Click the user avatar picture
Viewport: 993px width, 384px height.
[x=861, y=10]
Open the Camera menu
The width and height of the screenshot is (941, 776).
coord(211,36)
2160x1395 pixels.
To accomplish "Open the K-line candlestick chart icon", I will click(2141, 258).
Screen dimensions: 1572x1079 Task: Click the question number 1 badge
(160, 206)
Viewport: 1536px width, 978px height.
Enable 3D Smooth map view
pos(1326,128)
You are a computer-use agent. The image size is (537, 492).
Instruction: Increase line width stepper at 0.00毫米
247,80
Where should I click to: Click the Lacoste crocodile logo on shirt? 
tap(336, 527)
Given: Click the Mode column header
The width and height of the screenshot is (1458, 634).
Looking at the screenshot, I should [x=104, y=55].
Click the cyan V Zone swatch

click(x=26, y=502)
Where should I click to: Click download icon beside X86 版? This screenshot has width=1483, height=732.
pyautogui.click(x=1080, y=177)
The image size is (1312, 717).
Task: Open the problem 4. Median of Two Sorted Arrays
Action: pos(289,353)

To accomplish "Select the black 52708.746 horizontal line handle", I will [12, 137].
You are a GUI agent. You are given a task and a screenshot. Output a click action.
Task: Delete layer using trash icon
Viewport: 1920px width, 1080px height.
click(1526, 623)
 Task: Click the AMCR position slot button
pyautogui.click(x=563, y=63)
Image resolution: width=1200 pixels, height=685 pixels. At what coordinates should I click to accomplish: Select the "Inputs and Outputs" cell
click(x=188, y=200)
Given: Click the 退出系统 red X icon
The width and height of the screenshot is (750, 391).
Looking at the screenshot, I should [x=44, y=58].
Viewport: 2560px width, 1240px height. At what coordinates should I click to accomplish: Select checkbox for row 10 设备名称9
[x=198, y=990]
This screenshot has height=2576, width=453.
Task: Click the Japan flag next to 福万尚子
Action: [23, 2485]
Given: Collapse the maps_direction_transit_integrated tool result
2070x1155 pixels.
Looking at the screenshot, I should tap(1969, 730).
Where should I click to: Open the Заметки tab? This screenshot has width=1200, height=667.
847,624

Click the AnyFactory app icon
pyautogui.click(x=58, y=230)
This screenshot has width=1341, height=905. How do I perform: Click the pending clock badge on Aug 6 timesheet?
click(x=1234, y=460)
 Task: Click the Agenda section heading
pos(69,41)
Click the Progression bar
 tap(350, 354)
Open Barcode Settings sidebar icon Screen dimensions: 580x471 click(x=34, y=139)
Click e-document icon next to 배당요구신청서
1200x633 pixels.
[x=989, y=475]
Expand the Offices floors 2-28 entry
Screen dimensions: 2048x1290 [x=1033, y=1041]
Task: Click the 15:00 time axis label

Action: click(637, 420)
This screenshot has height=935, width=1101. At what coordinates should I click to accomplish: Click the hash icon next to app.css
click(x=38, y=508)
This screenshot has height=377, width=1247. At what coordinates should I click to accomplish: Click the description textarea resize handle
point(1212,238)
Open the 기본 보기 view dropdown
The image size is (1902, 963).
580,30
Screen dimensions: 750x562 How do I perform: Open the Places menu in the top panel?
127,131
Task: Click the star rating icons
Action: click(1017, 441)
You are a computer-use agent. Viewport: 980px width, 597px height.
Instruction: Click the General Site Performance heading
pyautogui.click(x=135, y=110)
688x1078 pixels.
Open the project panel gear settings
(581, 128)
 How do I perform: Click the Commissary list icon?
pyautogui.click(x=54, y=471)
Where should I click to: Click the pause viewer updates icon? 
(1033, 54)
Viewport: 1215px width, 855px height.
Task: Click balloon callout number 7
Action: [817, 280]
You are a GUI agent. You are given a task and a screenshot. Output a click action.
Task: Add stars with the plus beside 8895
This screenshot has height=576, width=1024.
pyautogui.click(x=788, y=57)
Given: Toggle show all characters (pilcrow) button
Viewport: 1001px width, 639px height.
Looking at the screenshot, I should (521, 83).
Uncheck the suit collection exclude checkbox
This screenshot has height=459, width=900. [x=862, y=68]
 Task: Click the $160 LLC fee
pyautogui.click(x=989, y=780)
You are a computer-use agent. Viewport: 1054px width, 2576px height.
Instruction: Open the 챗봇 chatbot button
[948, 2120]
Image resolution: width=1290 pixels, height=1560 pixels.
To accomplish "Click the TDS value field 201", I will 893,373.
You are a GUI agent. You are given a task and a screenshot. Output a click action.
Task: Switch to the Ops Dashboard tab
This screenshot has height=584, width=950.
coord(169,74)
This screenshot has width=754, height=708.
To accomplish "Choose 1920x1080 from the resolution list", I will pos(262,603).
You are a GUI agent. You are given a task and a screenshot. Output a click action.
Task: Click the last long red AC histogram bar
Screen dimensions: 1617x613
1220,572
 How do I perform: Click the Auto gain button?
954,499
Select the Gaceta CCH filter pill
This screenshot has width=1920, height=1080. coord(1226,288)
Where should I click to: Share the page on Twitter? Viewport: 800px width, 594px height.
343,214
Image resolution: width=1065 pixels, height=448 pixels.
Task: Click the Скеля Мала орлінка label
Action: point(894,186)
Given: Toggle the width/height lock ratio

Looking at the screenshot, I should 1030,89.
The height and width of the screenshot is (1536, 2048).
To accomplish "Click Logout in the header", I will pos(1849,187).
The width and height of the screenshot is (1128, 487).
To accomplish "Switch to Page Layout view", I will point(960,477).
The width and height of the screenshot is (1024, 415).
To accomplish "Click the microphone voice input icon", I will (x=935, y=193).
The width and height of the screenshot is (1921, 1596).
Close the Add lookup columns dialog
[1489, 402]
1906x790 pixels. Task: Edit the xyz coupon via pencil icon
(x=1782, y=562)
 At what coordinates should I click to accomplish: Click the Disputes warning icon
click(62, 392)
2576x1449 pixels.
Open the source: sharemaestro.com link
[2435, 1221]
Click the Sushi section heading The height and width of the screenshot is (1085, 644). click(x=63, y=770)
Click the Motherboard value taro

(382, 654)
□ □ □ □ □
Stated exercise: Go through the material above, switch "Sushi" to "Dessert" wherever it appears, and write out all of the lines again with nothing else changed.

Correct response:
Click the user avatar picture
Viewport: 993px width, 384px height.
[x=861, y=10]
Open the Camera menu
The width and height of the screenshot is (941, 776).
coord(211,36)
2160x1395 pixels.
To accomplish "Open the K-line candlestick chart icon", I will click(2141, 258).
Screen dimensions: 1572x1079 Task: Click the question number 1 badge
(160, 206)
Viewport: 1536px width, 978px height.
Enable 3D Smooth map view
pos(1326,128)
You are a computer-use agent. The image size is (537, 492).
Instruction: Increase line width stepper at 0.00毫米
247,80
Where should I click to: Click the Lacoste crocodile logo on shirt? 
tap(336, 527)
Given: Click the Mode column header
The width and height of the screenshot is (1458, 634).
Looking at the screenshot, I should [x=104, y=55].
Click the cyan V Zone swatch

click(x=26, y=502)
Where should I click to: Click download icon beside X86 版? This screenshot has width=1483, height=732.
pyautogui.click(x=1080, y=177)
The image size is (1312, 717).
Task: Open the problem 4. Median of Two Sorted Arrays
Action: pos(289,353)

To accomplish "Select the black 52708.746 horizontal line handle", I will [12, 137].
You are a GUI agent. You are given a task and a screenshot. Output a click action.
Task: Delete layer using trash icon
Viewport: 1920px width, 1080px height.
click(1526, 623)
 Task: Click the AMCR position slot button
pyautogui.click(x=563, y=63)
Image resolution: width=1200 pixels, height=685 pixels. At what coordinates should I click to accomplish: Select the "Inputs and Outputs" cell
click(x=188, y=200)
Given: Click the 退出系统 red X icon
The width and height of the screenshot is (750, 391).
Looking at the screenshot, I should [x=44, y=58].
Viewport: 2560px width, 1240px height. At what coordinates should I click to accomplish: Select checkbox for row 10 设备名称9
[x=198, y=990]
This screenshot has height=2576, width=453.
Task: Click the Japan flag next to 福万尚子
Action: [23, 2485]
Given: Collapse the maps_direction_transit_integrated tool result
2070x1155 pixels.
Looking at the screenshot, I should tap(1969, 730).
Where should I click to: Open the Заметки tab? This screenshot has width=1200, height=667.
847,624

Click the AnyFactory app icon
pyautogui.click(x=58, y=230)
This screenshot has width=1341, height=905. How do I perform: Click the pending clock badge on Aug 6 timesheet?
click(x=1234, y=460)
 Task: Click the Agenda section heading
pos(69,41)
Click the Progression bar
 tap(350, 354)
Open Barcode Settings sidebar icon Screen dimensions: 580x471 click(x=34, y=139)
Click e-document icon next to 배당요구신청서
1200x633 pixels.
[x=989, y=475]
Expand the Offices floors 2-28 entry
Screen dimensions: 2048x1290 [x=1033, y=1041]
Task: Click the 15:00 time axis label

Action: click(637, 420)
This screenshot has height=935, width=1101. At what coordinates should I click to accomplish: Click the hash icon next to app.css
click(x=38, y=508)
This screenshot has height=377, width=1247. At what coordinates should I click to accomplish: Click the description textarea resize handle
point(1212,238)
Open the 기본 보기 view dropdown
The image size is (1902, 963).
580,30
Screen dimensions: 750x562 How do I perform: Open the Places menu in the top panel?
127,131
Task: Click the star rating icons
Action: click(1017, 441)
You are a computer-use agent. Viewport: 980px width, 597px height.
Instruction: Click the General Site Performance heading
pyautogui.click(x=135, y=110)
688x1078 pixels.
Open the project panel gear settings
(581, 128)
 How do I perform: Click the Commissary list icon?
pyautogui.click(x=54, y=471)
Where should I click to: Click the pause viewer updates icon? 
(1033, 54)
Viewport: 1215px width, 855px height.
Task: Click balloon callout number 7
Action: [817, 280]
You are a GUI agent. You are given a task and a screenshot. Output a click action.
Task: Add stars with the plus beside 8895
This screenshot has height=576, width=1024.
pyautogui.click(x=788, y=57)
Given: Toggle show all characters (pilcrow) button
Viewport: 1001px width, 639px height.
Looking at the screenshot, I should (521, 83).
Uncheck the suit collection exclude checkbox
This screenshot has height=459, width=900. [x=862, y=68]
 Task: Click the $160 LLC fee
pyautogui.click(x=989, y=780)
You are a computer-use agent. Viewport: 1054px width, 2576px height.
Instruction: Open the 챗봇 chatbot button
[948, 2120]
Image resolution: width=1290 pixels, height=1560 pixels.
To accomplish "Click the TDS value field 201", I will 893,373.
You are a GUI agent. You are given a task and a screenshot. Output a click action.
Task: Switch to the Ops Dashboard tab
This screenshot has height=584, width=950.
coord(169,74)
This screenshot has width=754, height=708.
To accomplish "Choose 1920x1080 from the resolution list", I will pos(262,603).
You are a GUI agent. You are given a task and a screenshot. Output a click action.
Task: Click the last long red AC histogram bar
Screen dimensions: 1617x613
1220,572
 How do I perform: Click the Auto gain button?
954,499
Select the Gaceta CCH filter pill
This screenshot has width=1920, height=1080. coord(1226,288)
Where should I click to: Share the page on Twitter? Viewport: 800px width, 594px height.
343,214
Image resolution: width=1065 pixels, height=448 pixels.
Task: Click the Скеля Мала орлінка label
Action: point(894,186)
Given: Toggle the width/height lock ratio

Looking at the screenshot, I should 1030,89.
The height and width of the screenshot is (1536, 2048).
To accomplish "Click Logout in the header", I will pos(1849,187).
The width and height of the screenshot is (1128, 487).
To accomplish "Switch to Page Layout view", I will point(960,477).
The width and height of the screenshot is (1024, 415).
To accomplish "Click the microphone voice input icon", I will (x=935, y=193).
The width and height of the screenshot is (1921, 1596).
Close the Add lookup columns dialog
[1489, 402]
1906x790 pixels. Task: Edit the xyz coupon via pencil icon
(x=1782, y=562)
 At what coordinates should I click to accomplish: Click the Disputes warning icon
click(62, 392)
2576x1449 pixels.
Open the source: sharemaestro.com link
[2435, 1221]
Click the Dessert section heading The height and width of the screenshot is (1085, 644). click(x=63, y=770)
Click the Motherboard value taro

(382, 654)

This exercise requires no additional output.